Login : Advocate | Client
Home Post Your Case My Account Law College Law Library

Report No. 18

Clause 19

This has been suggested by section 21 of the existing Converts' Marriage Dissolution Act. That section (besides providing that co-habitation is evidence of marriage-a provision which need not be enacted) embodies two presumptions-

(i) Voluntary neglect to cohabit is sufficient evidence of desertion or repudiation and of such desertion, etc. being in consequence of conversion.

(ii) Refusal to cohabit is sufficient evidence of desertion, etc. and of the desertion, etc. being in consequence of the conversion.

[In both cases, the voluntary neglect or refusal should be after the petitioner's conversion and after knowledge thereof by the respondent, and in both cases evidence can be tendered to show some other cause for his refusal or voluntary neglect.]

So far as the first presumption is concerned, it can be broken up into two parts again, namely:-

(a) presumption about voluntary neglect amounting to desertion, and

(b) presumption about voluntary neglect being in consequence of the conversion.

The second presumption can also be similarly broken up.
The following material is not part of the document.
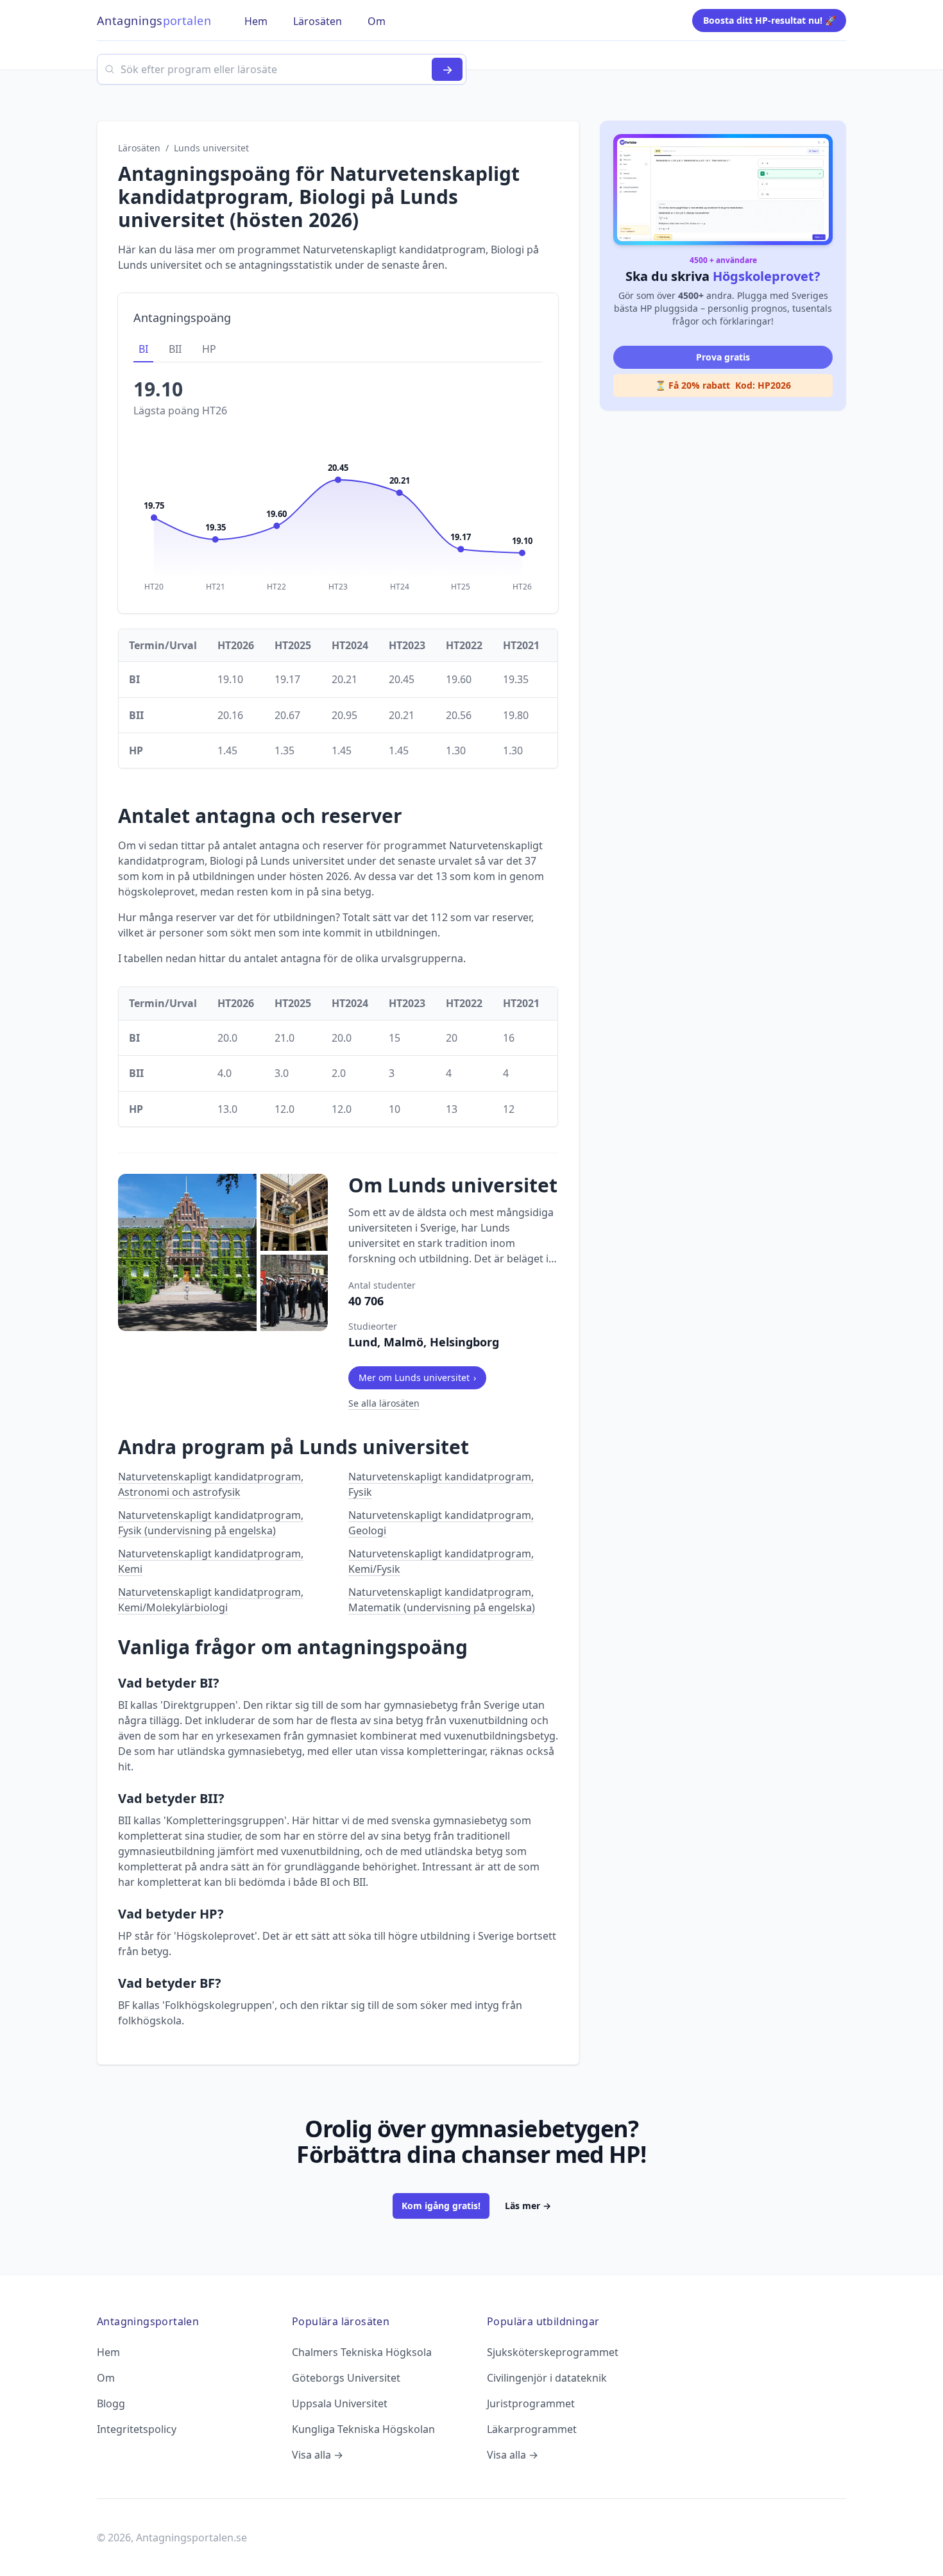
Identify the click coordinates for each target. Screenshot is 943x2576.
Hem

The process would therefore lead to four presumptions, in all, namely:

1. Voluntary neglect proves desertion.

2. Voluntary neglect further proves that desertion is in consequence of the conversion.

3. Refusal to cohabit proves desertion.

4. Refusal to cohabit further proves that the desertion is in consequence of the conversion.

It has been considered unnecessary to deal with the case of voluntary neglect; we can simplify the clause by confining it to refusal to cohabit. Presumptions Nos. 1 and 2 therefore go out of the picture.

As regards presumption No. 3, in view of the language adopted in the substantive clause,1 which uses the formula "refusal to cohabit" instead of "desertion", the presumption becomes redundant.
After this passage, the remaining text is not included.